Diese Regelung unterliegt keinen verfassungsrechtlichen Bedenken. Insbesondere ist nicht erkennbar, dass der in Art. 38 Abs. 1 Satz 1 GG gewährleistete Grundsatz der gleichen Wahl beeinträchtigt wäre. Dieser Grundsatz fordert für die Verhältniswahl, dass der politische Wille der Wählerschaft in der Verteilung der Parlamentssitze möglichst wirklichkeitsnah abzubilden ist.
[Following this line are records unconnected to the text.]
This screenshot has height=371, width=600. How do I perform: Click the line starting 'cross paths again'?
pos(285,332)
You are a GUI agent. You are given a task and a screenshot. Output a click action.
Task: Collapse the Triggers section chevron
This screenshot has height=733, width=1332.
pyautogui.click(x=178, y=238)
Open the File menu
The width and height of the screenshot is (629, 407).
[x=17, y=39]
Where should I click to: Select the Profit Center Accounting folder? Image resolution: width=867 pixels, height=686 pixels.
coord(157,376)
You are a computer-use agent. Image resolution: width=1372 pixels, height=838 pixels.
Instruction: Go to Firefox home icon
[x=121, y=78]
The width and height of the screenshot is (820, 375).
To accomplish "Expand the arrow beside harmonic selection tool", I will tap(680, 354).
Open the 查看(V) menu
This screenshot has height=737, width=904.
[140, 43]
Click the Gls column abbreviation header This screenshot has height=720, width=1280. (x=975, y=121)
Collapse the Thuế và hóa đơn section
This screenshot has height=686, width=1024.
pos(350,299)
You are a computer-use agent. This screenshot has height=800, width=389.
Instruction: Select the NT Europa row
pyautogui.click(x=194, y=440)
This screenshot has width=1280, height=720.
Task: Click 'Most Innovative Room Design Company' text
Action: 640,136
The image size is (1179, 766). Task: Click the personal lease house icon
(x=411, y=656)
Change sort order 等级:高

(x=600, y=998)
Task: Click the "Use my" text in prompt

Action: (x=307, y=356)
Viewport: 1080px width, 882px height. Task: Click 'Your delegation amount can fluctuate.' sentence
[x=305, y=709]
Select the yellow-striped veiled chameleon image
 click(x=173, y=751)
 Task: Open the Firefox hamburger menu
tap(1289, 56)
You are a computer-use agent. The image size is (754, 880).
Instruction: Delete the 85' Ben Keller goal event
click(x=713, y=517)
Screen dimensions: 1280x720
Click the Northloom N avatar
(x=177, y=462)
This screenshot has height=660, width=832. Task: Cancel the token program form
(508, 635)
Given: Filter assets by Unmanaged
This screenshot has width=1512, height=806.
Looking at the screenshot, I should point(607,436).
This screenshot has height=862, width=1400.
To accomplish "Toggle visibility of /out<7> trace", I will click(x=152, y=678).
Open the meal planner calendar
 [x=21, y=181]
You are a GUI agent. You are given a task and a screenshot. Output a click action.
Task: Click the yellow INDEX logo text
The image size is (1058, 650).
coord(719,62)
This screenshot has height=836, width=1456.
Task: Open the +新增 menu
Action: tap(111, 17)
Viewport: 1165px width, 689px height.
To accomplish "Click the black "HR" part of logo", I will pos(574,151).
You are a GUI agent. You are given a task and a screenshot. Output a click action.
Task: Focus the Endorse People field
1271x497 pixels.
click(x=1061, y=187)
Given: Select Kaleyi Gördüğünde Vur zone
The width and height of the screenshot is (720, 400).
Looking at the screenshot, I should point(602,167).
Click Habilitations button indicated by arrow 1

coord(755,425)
Dies erfolgt nach der gesetzlichen Regelung dadurch, dass die Stimmen für die an der 5 %-Klausel gescheiterten Parteien im weiteren Verfahren der Sitzvergabe keine Berücksichtigung mehr finden, insoweit also - worauf Sie zutreffend hinweisen - wie ungültige Stimmen behandelt werden. Das Verhältnis der Stimmanteile der im Parlament vertretenen Parteien zueinander wird durch die Vergabe aller Sitze danach grundsätzlich nicht verändert.

8

Soweit Sie zu anderen Ergebnissen kommen, beruht dies erkennbar auf der Annahme, die Wähler voraussichtlich an der 5 %-Klausel scheiternder Parteien wollten mit ihrer Stimme gegen die sog. etablierten Parteien und für die - von welchen Parteien auch immer künftig gebildete - Opposition votieren, und dem Postulat, dies müsse in der Zusammensetzung des Parlaments zum Ausdruck kommen. Dass der Gesetzgeber nicht von Verfassungs wegen verpflichtet sein kann, das Wahlrecht auf der Grundlage eines derartigen hypothetischen, dem Ziel, Einfluss auf politische Entscheidungen zu nehmen, zuwiderlaufenden Wählerwillens zu konzipieren, dürfte indes auf der Hand liegen.

9

Ich gebe Ihnen Gelegenheit, zu überdenken, ob Sie das Verfahren fortführen oder Ihre Beschwerde zurücknehmen möchten. Ihrer Antwort sehe ich innerhalb von zwei Wochen ab Erhalt dieses Schreibens entgegen."

III.

10

Die Wahlprüfungsbeschwerde ist aus den im Schreiben des Berichterstatters vom 27. April 2011 mitgeteilten Erwägungen unzulässig und wäre auch offensichtlich unbegründet. Die Stellungnahme der Beschwerdeführerin dazu gibt keinen Anlass zu einer abweichenden Beurteilung. Von einer weiteren Begründung wird gemäß § 24 Satz 2 BVerfGG abgesehen.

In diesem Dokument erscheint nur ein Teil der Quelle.